Prompt.
Nothing but the lines below between the line holding "The width and height of the screenshot is (1169, 827)." and the line holding "Viewport: 722px width, 529px height.", inclusive, should appear in the answer, each set down exactly.

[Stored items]
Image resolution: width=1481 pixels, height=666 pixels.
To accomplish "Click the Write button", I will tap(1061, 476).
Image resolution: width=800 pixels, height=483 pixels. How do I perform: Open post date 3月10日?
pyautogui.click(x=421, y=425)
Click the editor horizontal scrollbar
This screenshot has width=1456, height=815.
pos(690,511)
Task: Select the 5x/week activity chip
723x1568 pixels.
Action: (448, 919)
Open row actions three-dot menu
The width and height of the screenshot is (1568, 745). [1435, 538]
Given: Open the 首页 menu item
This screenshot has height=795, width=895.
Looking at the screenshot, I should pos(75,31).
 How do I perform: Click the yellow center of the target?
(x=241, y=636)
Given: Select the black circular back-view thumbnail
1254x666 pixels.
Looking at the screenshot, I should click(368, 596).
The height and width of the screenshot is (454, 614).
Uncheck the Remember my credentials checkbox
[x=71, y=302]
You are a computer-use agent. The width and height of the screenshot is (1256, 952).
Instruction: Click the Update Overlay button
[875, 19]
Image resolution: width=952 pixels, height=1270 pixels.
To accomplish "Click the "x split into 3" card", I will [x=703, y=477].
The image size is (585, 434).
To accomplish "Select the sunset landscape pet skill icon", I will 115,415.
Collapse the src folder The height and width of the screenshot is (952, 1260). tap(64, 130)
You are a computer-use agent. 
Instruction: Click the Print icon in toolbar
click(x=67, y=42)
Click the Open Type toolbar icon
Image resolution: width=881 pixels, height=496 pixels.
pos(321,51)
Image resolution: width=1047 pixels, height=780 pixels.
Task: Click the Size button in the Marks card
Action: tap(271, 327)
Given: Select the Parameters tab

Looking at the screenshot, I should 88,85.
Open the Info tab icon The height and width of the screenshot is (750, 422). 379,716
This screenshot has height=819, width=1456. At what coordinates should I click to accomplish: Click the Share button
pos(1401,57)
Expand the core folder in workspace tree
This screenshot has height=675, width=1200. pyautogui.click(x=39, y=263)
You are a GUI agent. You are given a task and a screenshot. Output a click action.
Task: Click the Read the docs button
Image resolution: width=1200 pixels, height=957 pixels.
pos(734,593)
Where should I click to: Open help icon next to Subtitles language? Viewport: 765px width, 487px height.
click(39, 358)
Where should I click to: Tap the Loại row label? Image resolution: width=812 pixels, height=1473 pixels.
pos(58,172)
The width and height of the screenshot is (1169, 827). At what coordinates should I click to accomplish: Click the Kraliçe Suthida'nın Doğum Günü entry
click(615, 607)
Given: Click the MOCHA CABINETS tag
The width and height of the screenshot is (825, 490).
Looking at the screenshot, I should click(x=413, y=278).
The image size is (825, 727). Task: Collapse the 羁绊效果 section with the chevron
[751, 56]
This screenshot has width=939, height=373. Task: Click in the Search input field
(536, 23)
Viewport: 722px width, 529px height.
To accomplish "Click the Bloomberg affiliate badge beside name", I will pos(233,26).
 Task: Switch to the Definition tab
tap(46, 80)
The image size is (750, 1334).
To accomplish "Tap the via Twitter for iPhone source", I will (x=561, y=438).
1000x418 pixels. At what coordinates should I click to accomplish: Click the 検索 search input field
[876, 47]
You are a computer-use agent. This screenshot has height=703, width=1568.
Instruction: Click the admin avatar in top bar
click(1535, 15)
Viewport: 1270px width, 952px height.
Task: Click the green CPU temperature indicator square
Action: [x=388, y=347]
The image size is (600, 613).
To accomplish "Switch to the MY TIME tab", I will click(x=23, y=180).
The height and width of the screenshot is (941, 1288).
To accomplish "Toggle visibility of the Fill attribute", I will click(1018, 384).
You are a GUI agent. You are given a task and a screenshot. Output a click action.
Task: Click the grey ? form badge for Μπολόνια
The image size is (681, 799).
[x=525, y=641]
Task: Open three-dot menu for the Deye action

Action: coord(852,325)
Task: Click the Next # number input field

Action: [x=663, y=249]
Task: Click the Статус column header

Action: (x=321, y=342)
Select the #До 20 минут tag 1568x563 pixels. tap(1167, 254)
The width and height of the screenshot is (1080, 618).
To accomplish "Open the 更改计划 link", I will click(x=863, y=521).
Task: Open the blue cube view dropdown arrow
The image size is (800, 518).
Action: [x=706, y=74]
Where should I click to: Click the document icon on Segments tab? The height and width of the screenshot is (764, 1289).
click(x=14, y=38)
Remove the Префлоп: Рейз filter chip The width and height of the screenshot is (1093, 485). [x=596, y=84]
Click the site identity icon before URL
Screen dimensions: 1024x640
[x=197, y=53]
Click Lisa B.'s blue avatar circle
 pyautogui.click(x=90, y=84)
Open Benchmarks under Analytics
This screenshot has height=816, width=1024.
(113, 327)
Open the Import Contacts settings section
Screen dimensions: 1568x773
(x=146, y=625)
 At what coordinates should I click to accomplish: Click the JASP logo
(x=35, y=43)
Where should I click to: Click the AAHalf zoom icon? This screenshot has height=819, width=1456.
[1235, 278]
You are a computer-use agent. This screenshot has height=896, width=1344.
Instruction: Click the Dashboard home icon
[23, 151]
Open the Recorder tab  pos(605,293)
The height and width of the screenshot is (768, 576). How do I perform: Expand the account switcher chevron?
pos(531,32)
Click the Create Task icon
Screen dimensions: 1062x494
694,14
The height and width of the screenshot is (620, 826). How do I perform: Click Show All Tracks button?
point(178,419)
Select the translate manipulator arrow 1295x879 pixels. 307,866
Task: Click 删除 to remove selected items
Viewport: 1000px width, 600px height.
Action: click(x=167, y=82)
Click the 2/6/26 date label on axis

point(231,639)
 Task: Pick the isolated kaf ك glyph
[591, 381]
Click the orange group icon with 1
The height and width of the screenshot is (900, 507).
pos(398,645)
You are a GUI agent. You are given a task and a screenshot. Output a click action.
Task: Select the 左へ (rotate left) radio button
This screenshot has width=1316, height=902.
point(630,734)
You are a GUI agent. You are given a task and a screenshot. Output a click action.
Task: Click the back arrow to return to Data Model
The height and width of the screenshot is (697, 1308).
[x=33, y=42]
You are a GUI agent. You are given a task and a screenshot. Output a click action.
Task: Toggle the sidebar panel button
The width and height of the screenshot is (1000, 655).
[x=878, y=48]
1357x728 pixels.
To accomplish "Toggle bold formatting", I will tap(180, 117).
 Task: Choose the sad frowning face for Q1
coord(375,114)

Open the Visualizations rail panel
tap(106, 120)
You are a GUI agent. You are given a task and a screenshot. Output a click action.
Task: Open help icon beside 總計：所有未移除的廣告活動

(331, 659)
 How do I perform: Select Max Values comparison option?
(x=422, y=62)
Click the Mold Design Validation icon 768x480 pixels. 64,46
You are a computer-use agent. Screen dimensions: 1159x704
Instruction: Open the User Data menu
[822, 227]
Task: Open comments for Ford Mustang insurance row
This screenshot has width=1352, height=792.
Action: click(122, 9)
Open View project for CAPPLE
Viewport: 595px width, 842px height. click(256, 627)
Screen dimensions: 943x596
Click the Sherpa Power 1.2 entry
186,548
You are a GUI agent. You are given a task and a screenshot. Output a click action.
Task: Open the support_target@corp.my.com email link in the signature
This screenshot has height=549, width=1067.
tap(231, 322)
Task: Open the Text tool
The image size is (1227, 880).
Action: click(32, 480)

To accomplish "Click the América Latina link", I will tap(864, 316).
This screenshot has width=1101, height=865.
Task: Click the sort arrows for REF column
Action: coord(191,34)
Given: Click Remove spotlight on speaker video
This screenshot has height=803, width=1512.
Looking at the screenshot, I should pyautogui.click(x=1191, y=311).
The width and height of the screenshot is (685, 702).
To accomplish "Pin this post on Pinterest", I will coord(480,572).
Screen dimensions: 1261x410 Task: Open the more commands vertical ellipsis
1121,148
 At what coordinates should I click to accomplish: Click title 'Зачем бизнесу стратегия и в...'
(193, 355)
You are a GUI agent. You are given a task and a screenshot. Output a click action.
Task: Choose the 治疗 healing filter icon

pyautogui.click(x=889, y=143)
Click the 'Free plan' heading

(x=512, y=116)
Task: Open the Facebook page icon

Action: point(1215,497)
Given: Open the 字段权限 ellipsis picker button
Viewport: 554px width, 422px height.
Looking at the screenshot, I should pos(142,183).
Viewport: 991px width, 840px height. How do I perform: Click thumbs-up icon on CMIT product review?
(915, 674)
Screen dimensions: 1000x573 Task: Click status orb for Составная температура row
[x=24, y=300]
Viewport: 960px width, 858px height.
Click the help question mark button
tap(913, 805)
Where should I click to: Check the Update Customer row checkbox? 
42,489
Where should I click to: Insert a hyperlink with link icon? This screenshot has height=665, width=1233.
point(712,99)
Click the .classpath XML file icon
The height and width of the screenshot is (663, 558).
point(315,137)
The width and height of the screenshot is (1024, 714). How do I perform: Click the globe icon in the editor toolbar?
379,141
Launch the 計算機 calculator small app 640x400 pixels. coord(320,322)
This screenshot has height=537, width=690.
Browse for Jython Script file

Result of the task.
The width and height of the screenshot is (1169, 827). At what coordinates should I click to accomplish: Click the Kraliçe Suthida'nın Doğum Günü entry
click(615, 607)
Given: Click the MOCHA CABINETS tag
The width and height of the screenshot is (825, 490).
Looking at the screenshot, I should click(x=413, y=278).
The image size is (825, 727). Task: Collapse the 羁绊效果 section with the chevron
[751, 56]
This screenshot has width=939, height=373. Task: Click in the Search input field
(536, 23)
Viewport: 722px width, 529px height.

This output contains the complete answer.